_SELECTED EXCERPT:_
━━━━━━━━━━━━━━━━━━━━━━━━━━━━━━

Clay details how cable news has long failed to reliably serve Americans, why he is tuning out, and what he’ll do instead.
The last day I watched anything on FOX, CNN, or MSNBC was Monday, November 4, 2024, the day before the last national election. That day, I decided to wean myself off cable news. During my summer travels, I listened to a great deal of pre-election news and discourse, at times obsessively. I was in Walla Walla, Washington when former President Trump was shot — across the country in Pennsylvania. I was in Montana when Joe Biden withdrew from the race. I listened to much of both parties’ national conventions in my pickup. I let myself be drawn into the incessant drama in the months before the election. It damaged my happiness, and, as they say, there was much more heat than light.
During the first Trump term, I joined millions of other American Trump-doubters in taking the bait every time. Every time Mr. Trump did something that broke an American constitutional norm or stomped on a traditional American value, I tuned in like Pavlov’s dog to seek some clarity, but mostly, I ended up hearing the outrage of the left. When I switched to FOX to see how things were faring there, I had to turn away in sorrow that we had reached this angry and bitter cul-de-sac in American life. Some evenings, when things were really squirrelly, I would watch five or six hours on the three prominent cable networks and go to sleep in something like open despair for our national experiment, now almost 250 years old.
I cannot do it again. I don’t have the will, the stamina, or the time to waste four more years lapping up the outrage of the day.

━━━━━━━━━━━━━━━━━━━━━━━━━━━━━━

_RECORDED DATA:_
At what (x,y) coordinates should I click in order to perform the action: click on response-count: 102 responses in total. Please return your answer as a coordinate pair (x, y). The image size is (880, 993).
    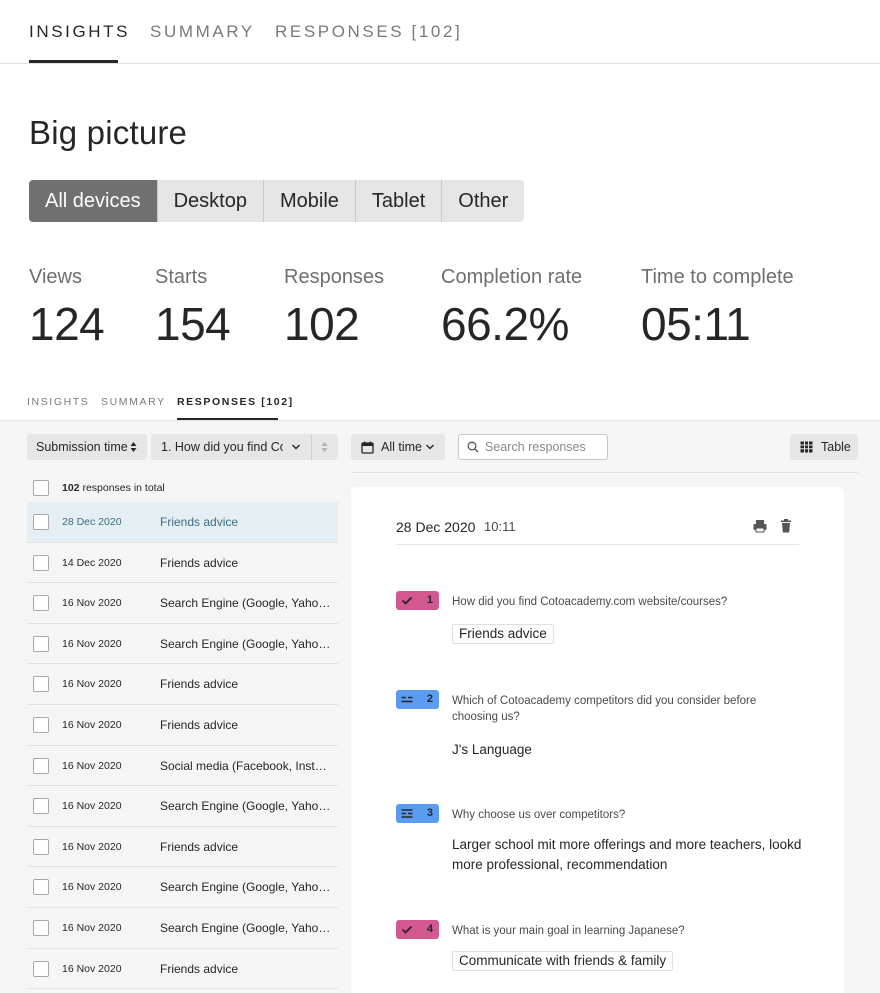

━━━━━━━━━━━━━━━━━━━━━━━━━━━━━━

_EXERCISE 1:_ According to the essay about quitting cable news, on what day did Clay last watch FOX, CNN, or MSNBC?
_EXERCISE 2:_ Pull the passage from "During the first" to "of the day." out of the essay about quitting cable news, word for word.
Rely only on the essay about quitting cable news.

_ANSWER SECTION 1:_ Monday, November 4, 2024, the day before the last national election.

_ANSWER SECTION 2:_
During the first Trump term, I joined millions of other American Trump-doubters in taking the bait every time. Every time Mr. Trump did something that broke an American constitutional norm or stomped on a traditional American value, I tuned in like Pavlov’s dog to seek some clarity, but mostly, I ended up hearing the outrage of the left. When I switched to FOX to see how things were faring there, I had to turn away in sorrow that we had reached this angry and bitter cul-de-sac in American life. Some evenings, when things were really squirrelly, I would watch five or six hours on the three prominent cable networks and go to sleep in something like open despair for our national experiment, now almost 250 years old.
I cannot do it again. I don’t have the will, the stamina, or the time to waste four more years lapping up the outrage of the day.